EXERCISE: Once the line containing "Китобхонаи миллии ҶТ (687, 1170)" is found, return it and every line that follows, up to and including the final line of the material, exactly as written.

/---

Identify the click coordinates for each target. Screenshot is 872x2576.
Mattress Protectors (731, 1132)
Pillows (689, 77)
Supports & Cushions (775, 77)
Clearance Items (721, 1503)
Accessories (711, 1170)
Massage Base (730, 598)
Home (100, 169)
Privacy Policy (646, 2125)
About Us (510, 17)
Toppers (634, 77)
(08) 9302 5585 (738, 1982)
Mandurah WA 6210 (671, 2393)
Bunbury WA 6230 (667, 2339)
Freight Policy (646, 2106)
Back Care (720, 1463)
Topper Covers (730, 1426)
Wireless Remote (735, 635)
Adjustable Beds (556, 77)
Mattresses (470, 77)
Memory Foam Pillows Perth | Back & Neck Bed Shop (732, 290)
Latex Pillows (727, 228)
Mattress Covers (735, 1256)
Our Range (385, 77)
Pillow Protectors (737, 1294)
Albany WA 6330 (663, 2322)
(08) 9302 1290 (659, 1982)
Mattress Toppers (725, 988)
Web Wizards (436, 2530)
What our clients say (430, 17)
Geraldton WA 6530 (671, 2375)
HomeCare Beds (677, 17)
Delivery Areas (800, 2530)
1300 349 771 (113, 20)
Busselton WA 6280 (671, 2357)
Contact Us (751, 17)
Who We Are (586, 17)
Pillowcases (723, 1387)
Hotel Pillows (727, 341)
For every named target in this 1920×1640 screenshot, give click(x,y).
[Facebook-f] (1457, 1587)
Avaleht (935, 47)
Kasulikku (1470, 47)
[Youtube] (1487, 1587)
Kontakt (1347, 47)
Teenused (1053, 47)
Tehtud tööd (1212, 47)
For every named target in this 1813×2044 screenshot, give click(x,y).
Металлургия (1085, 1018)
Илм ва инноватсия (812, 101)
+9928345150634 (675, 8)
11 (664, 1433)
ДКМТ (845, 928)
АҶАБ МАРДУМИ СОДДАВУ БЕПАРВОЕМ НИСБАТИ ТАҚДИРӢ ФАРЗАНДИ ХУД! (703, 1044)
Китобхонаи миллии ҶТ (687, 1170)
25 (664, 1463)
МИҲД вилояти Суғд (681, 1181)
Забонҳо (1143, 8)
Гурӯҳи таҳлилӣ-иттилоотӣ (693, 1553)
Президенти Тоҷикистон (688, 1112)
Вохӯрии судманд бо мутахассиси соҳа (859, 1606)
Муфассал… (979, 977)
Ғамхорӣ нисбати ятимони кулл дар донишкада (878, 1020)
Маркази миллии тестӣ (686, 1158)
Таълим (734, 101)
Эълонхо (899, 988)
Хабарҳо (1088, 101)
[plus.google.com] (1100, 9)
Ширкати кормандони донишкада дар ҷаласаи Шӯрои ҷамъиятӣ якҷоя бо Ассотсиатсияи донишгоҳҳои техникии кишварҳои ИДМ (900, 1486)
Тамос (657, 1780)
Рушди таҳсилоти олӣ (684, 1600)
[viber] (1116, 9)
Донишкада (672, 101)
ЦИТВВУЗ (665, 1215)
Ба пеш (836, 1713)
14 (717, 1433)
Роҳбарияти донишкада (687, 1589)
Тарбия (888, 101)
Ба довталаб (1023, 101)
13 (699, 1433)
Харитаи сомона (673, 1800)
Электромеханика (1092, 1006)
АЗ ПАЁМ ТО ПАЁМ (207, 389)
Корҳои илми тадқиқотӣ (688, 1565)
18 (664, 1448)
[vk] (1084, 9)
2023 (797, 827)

\---

ANSWER AREA:
Китобхонаи миллии ҶТ (687, 1170)
25 (664, 1463)
МИҲД вилояти Суғд (681, 1181)
Забонҳо (1143, 8)
Гурӯҳи таҳлилӣ-иттилоотӣ (693, 1553)
Президенти Тоҷикистон (688, 1112)
Вохӯрии судманд бо мутахассиси соҳа (859, 1606)
Муфассал… (979, 977)
Ғамхорӣ нисбати ятимони кулл дар донишкада (878, 1020)
Маркази миллии тестӣ (686, 1158)
Таълим (734, 101)
Эълонхо (899, 988)
Хабарҳо (1088, 101)
[plus.google.com] (1100, 9)
Ширкати кормандони донишкада дар ҷаласаи Шӯрои ҷамъиятӣ якҷоя бо Ассотсиатсияи донишгоҳҳои техникии кишварҳои ИДМ (900, 1486)
Тамос (657, 1780)
Рушди таҳсилоти олӣ (684, 1600)
[viber] (1116, 9)
Донишкада (672, 101)
ЦИТВВУЗ (665, 1215)
Ба пеш (836, 1713)
14 (717, 1433)
Роҳбарияти донишкада (687, 1589)
Тарбия (888, 101)
Ба довталаб (1023, 101)
13 (699, 1433)
Харитаи сомона (673, 1800)
Электромеханика (1092, 1006)
АЗ ПАЁМ ТО ПАЁМ (207, 389)
Корҳои илми тадқиқотӣ (688, 1565)
18 (664, 1448)
[vk] (1084, 9)
2023 (797, 827)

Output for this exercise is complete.